Адамович Г. Литература в «Русских записках» [№ 18] // Последние новости. 1939. 29 июня. № 6667. С. 3.

 

 

 

Георгий Адамович

Литература в «Русских записках»

О том, что Газданов очень талантлив, споров быть не может. Отрицать это способен был бы только человек или недобросовестный, или совершенно нечувствительный к свежести и силе языка, к умению изображать людей, вещи и природу, к ритму, играющему в прозе роль не менее важную, чем в стихах. Впрочем, безоговорочных «отрицателей» у Газданова, кажется, и нет, — и предположение относится, значит, к «существу метафизическому», если воспользоваться выражением Карамзина. Но какой странный это писатель: как он хорош в отрывках — и как проигрывает в целом! Если бы волею судеб книги не дошли до будущих читателей целиком, а сделались известными лишь в разрозненных частях, — автор «Вечера у Клэр» был бы, вероятно, включен в число самых оригинальных и крупных художников послереволюционного времени. А так, при возможности обозреть все, что создано Газдановым, закрадывается сомнение: соответствует ли замысел рисунку и краскам, да и есть ли он вообще, этот замысел, — или писатель живет только летящими, быстро сменяющимися впечатлениями, не ища между ними никакой связи?

Сомнение, пожалуй, преждевременно, — если ограничиться разбором июньской книги «Русских записок». В журнале помещены начальные главы нового газдановского романа «Полет», — и кто знает, может быть на этот раз повествование не только свободно и легко разольется в ширину, но и уйдет в глубину? Дай Бог, — однако, «верится с трудом», настолько приучил нас Газданов за десять–двенадцать лет знакомства с ним к этим очаровательным вступлениям, которые ничего, в сущности, не открывают и как бы довольствуются сами собой. Вспоминаю недавнюю «Историю одного путешествия»: книга похожа на альбом, и каждая страница ее доставляет удовольствие, а то и подлинное наслаждение, — но, как в альбоме, можно было бы без особого ущерба несколько страниц в ней вырвать, несколько страниц добавить, и ничего не изменилось бы! Каждый персонаж мог бы стать его героем, внимание автора могло бы задержаться на иных сторонах существования, — «альбом» остался бы таким же правдивым, занимательным, изящным, нарядным и случайным.

«Полет» начат со всем присущим Газданову искусством. Довольно избитое положение, — догадки ребенка о разладе между матерью и отцом, — разработано с такой щедростью живых, не поддающихся предвиденью подробностей и черточек, что кажется новым, да оно и в действительности ново, как все то, что по-настоящему реально.

● Исходные записи
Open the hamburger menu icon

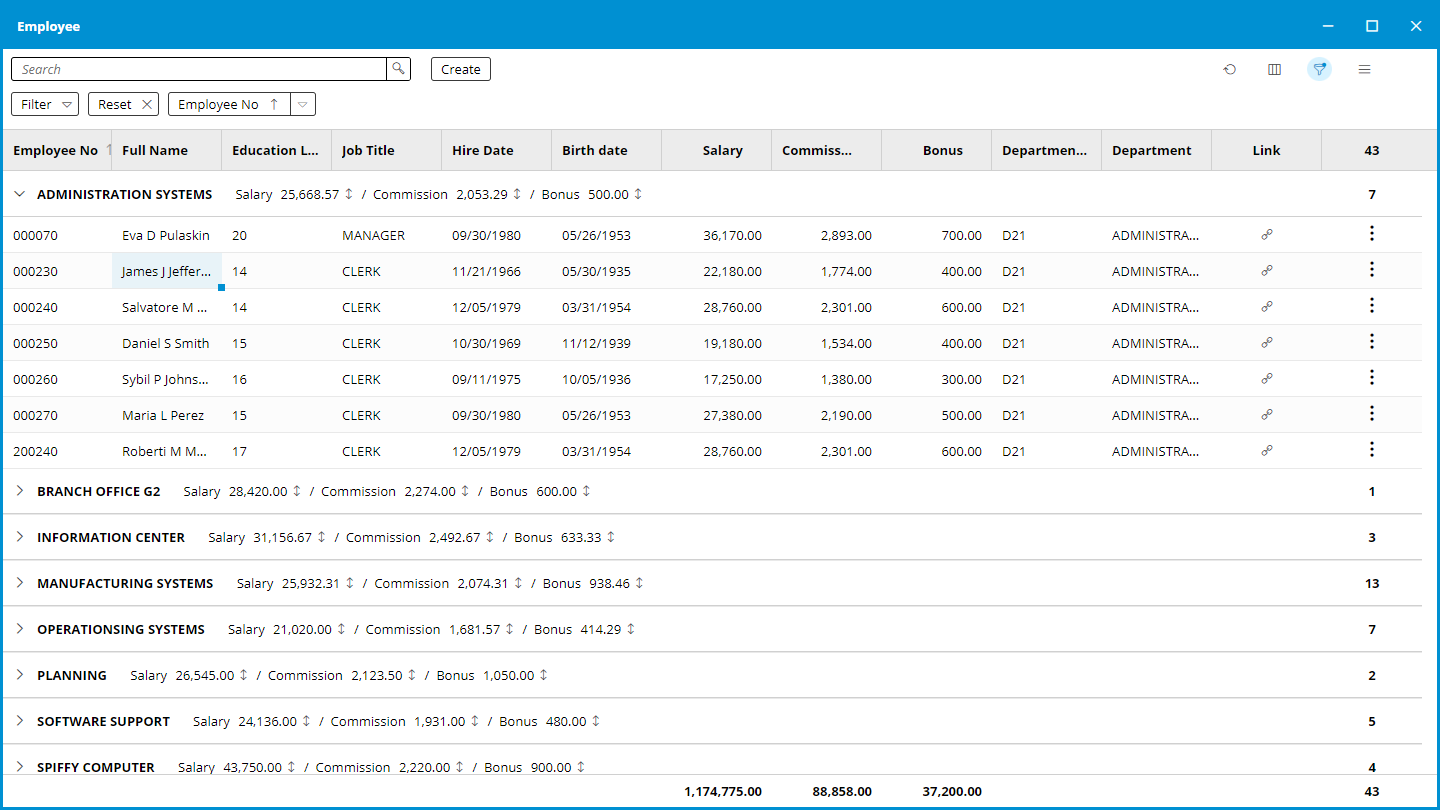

--

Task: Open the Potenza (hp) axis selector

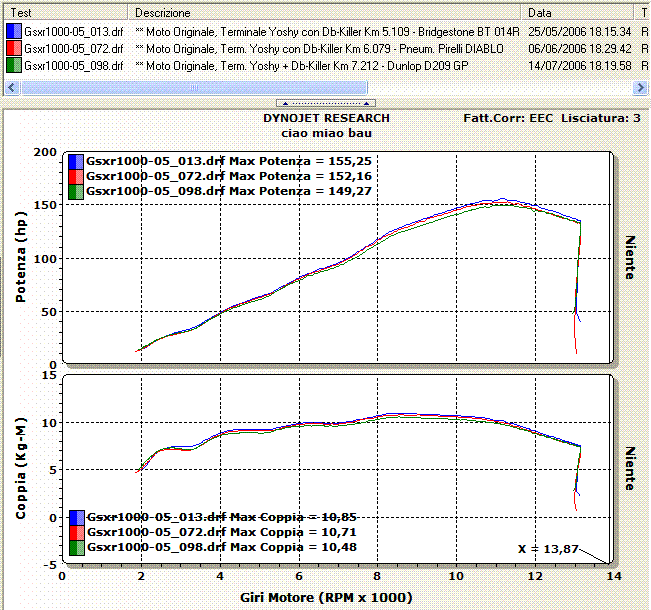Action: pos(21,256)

● Задание
Соответствуют ли статье о Газданове утверждения 1–3? На каждое ответьте «да» или «нет» и процитируйте слова статьи, которые это решают.
1. Автор считает, что талантливость Газданова не вызывает споров.
2. Начальные главы романа «Полет» напечатаны в майской книге «Русских записок».
3. Автор сравнивает «Историю одного путешествия» с альбомом.

● Решение
1. Да: «О том, что Газданов очень талантлив, споров быть не может».
2. Нет: «если ограничиться разбором июньской книги»; «В журнале помещены начальные главы нового газдановского романа».
3. Да: «книга похожа на альбом».